America's 60 Families was Lundberg's second book. Published in 1937 by Vanguard Press, it joined several previous works by American authors and commentators which purportedly identified a cartel of families or individuals that controlled most of the wealth in the United States, part of what has been described as "a generational moral reaction against the perceived depredations of the monied class".

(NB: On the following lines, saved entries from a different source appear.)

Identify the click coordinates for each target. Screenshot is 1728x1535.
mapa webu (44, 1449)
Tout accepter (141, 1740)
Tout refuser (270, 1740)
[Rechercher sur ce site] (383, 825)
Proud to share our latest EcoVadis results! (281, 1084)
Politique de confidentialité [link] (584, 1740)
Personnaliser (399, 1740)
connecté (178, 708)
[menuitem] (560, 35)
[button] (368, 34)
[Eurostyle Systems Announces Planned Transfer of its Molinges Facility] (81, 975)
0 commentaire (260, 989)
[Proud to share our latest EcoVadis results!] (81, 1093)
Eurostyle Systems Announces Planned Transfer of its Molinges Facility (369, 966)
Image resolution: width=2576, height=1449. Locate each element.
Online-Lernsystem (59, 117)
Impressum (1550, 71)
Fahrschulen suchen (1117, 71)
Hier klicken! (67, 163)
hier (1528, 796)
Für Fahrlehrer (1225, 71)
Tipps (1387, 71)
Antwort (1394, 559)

In the book's foreword, Lundberg mentions two of those commentators, journalist Gustavus Myers and diplomat James W. Gerard. (Note: Gerard claimed 59 men and women "ran" the United States.) Similar publications during this time also included Matthew Josephson's The Robber Barons: The Great American Capitalists, 1861-1901 (1934), Anna Rochester's Rulers of America (1936), Frederick Lewis Allen's The Lords of Creation (1936), and Horace Coon's Money to Burn: Great American Foundations and Their Money (1938).

==Content==

===Overview===
In America's 60 Families Lundberg analyzes 1924 income tax payments (Note: In 1923 and 1924, the U.S. Congress mandated partial disclosure of information from tax returns.) to estimate levels of consolidated familial wealth and to map networks of capital interconnectedness in the United States. Using his findings, Lundberg asserts that a small group of 60 interlinked American families control the mainstream media, the United States economy, and have unchecked influence over American political institutions. He goes on to claim this nucleus of 60 families is supported by a larger group of 90 families of secondary prestige. According to Lundberg, this situation is unique to the United States as the plutocracies of Europe had largely disintegrated due to World War I:

In Germany and Austria-Hungary the dominant elite of wealth – landowners, bankers, and industrialists – were virtually pauperized overnight. In France and England, seriously weakened, increasingly timorous, they staggered under tax burdens, and even yet are bedeviled by grave problems upon whose tranquil solution depends their future well-being. In Russia they were simply annihilated. Europe's wealthiest aristocrat until the World War was the Archduke Frederick of Austria, whose estate before 1914 was valued as high as $750,000,000. But no Europeans or Asiatics have ever been so wealthy as the Rockefeller, Ford, Harkness, Vanderbilt, Mellon, and Du Pont families of America.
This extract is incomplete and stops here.